En la práctica [Analisis de sentimientos con DistilBERT](https://colab.research.google.com/github/martinezpenya/MIA-IABD-2425/blob/main/UD03/notebooks/3.-models_llenguatge_ES.ipynb) hemos entrenado a Distilbert para clasificar los sentimientos en los textos, utilizando una base de datos de Tweets.

En este ejercicio, queremos usar Distilbert para clasificar las reseñas de películas y el mismo entrenamiento no nos sirve. Por esta razón, utilizaremos el aprendizaje de transferencia para adaptar el modelo a la nueva tarea, utilizando el `DataSet` de las reseñas de películas IMDB, disponibles en Huggingface como un `imdb`.
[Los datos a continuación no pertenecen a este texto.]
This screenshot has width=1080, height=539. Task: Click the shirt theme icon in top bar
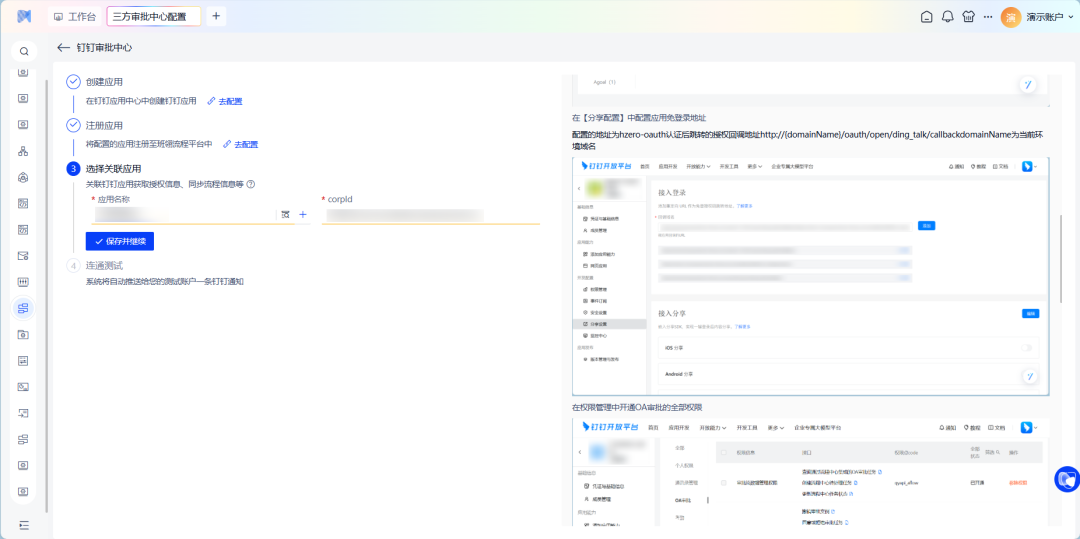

## Objetivos de la práctica

* Reproduce el proceso visto en la práctica [Analisis de sentimientos con DistilBERT](https://colab.research.google.com/github/martinezpenya/MIA-IABD-2425/blob/main/UD03/notebooks/3.-models_llenguatge_ES.ipynb) para entrenar a Distilbert para clasificar los sentimientos en las reseñas de películas.
* Deberá entrenar el modelo (Distilbert u otros transformadores) con el `dataset` de las reseñas de películas IMDB.
* Deberá analizar las predicciones del modelo y compararlo con el modelo entrenado en la práctica [Analisis de sentimientos con DistilBERT](https://colab.research.google.com/github/martinezpenya/MIA-IABD-2425/blob/main/UD03/notebooks/3.-models_llenguatge_ES.ipynb).
* Utilitza un `pipeline` de transformers para hacer predicciones [`zero-shot`](https://huggingface.co/transformers/main_classes/pipelines.html#transformers.ZeroShotClassificationPipeline) sobre reseñas de películas. Comparar los resultados con los del modelo entrenado con el `dataset` de IMDB.
* Escribe una celda con tus comentarios y/o conclusiones finales comparando las dos alternativas realizadas en el ejercicio.

In [1]:
# Instalamos las librerias que vamos a usar

import os
os.environ["WANDB_DISABLED"] = "true"

%pip install -U transformers datasets evaluate accelerate scikit-learn accuracy

Collecting transformers
  Downloading transformers-4.49.0-py3-none-any.whl.metadata (44 kB)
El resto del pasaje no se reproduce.